The big lockdown in Toronto and Peel begins in about 28 hours. This weekend coincided nicely with the grocery run I do every 10 days. Even in the morning, the local supermarket was packed. There was definitely anxiety in the air as folks dashed to grab this or that. Canned soups disappeared first. Broccoli, of all things, got completely bought out. The store set up restrictions of one pack of paper towels per person, which was pretty weird, to be honest. I can sort of understand the run on the toilet paper, but paper towels? Verily, wonders never cease in this year of the plague.

I mentioned playing Borderlands-3 a few days ago. (It was my emergency-supply game, to be opened only in case of extreme boredom.) Well, looks like the developers at Gearbox lost their magic touch. They still made a ton of money from all the pre-sales, but will as many people buy the next game? Things you’d never see in videogames just five years ago: ads for expansion packs vocally engaging you as you walk past them. (“Play this fun new expansion! Just press this button to buy it!”) The writing is occasionally witty but not as filled with jokes and puns as in the prequels. One little side quest consumed about an hour of my time because there was no QA work done on the game, and a single wrong movement would throw your character into the literal abyss.

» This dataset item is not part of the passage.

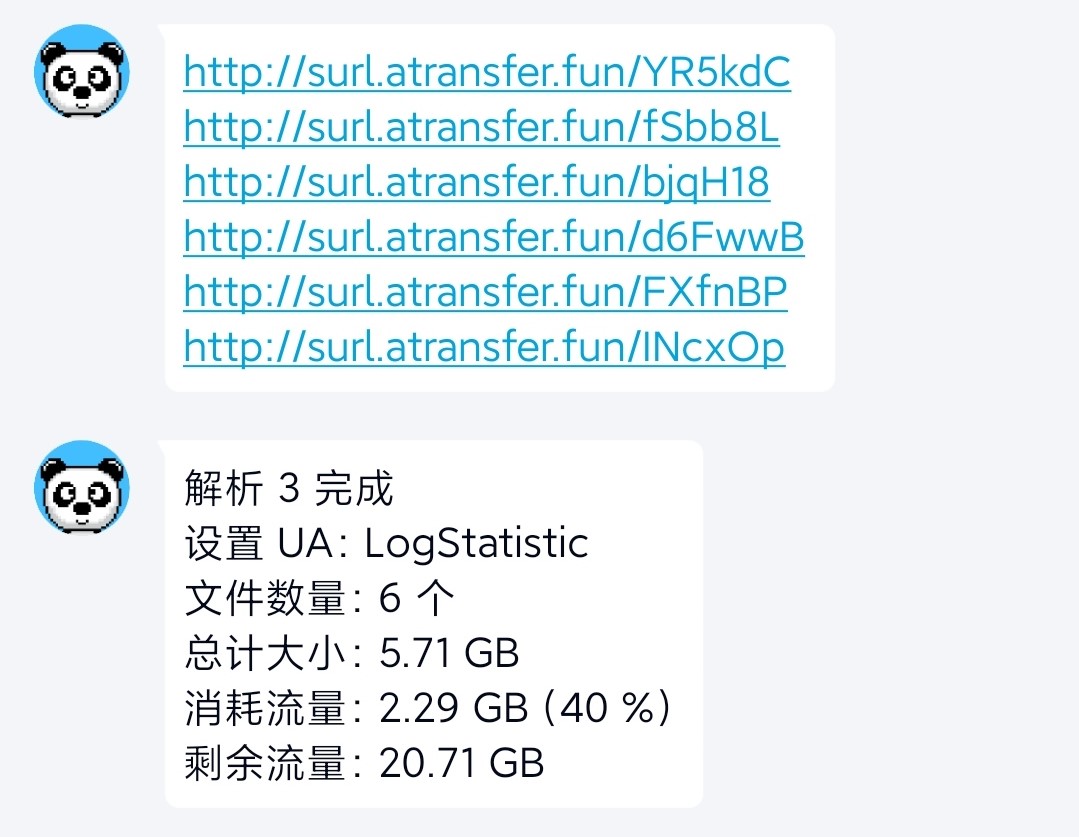The width and height of the screenshot is (1079, 837).
Task: Click the 5.71 GB total size value
Action: tap(449, 655)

If you’re reading this in the future because you googled Borderlands-3 and the Anvil radio tower: before jumping on that damn pipe, walk to the edge, face the wall, keep pressing against the wall, and jump sideways. That’s the only way. At this point, I’m just hate-speeding my way through the game to see how it ends, and I don’t believe I’ll be playing it (or the inevitable sequels) again. Oh well, at least the three prequels still have lots of replay value. …and that right there is a glimpse into my biggest problems as I wait out the pandemic in my mancave. I know, my problems are ridiculous.

…without any new experiences, my brain is going over my catalogue of memories: old conversations, parties, trips, the paths not taken. I caught myself daydreaming how different life would’ve been if I’d dropped out of college and moved to Los Angeles at age 19. Given that I had a negative amount of street smarts, it probably wouldn’t have gone well at all (at least at first), but I wonder how that would have turned – and whether that other Grigory, sitting out his own pandemic in Los Angeles, is wondering how different his life could have been. (Bet you anything he wouldn’t have imagined my Reno-Vegas-Fort Worth-Tampa-Seattle-Toronto odyssey.)

In covid news, there’s a lot of pictures from packed airports as people in the US fly to their families for Thanksgiving. Most of them are masked, but all that shoulder-to-shoulder proximity… The post-Thanksgiving spike is inevitable. The only question is how bad it will be. (The spike in cases usually has a two-week lag, and will materialize in early/mid-December. The spike in deaths will be one week later, just before Christmas.)

And meanwhile, the poor town of El Paso, which had previously requested 10 refrigerated morgue trucks, followed by making inmates move the bodies for $2/hour, has now resorted to asking the Texas National Guard for help. El Paso is generating more of these covid horror stories than any other city in the US right now. I’m sure there will be plenty of fascinating deep-dives into the many causes of that localized disaster, but I also suspect there will be other towns in similar – or worse – situations in the months to come.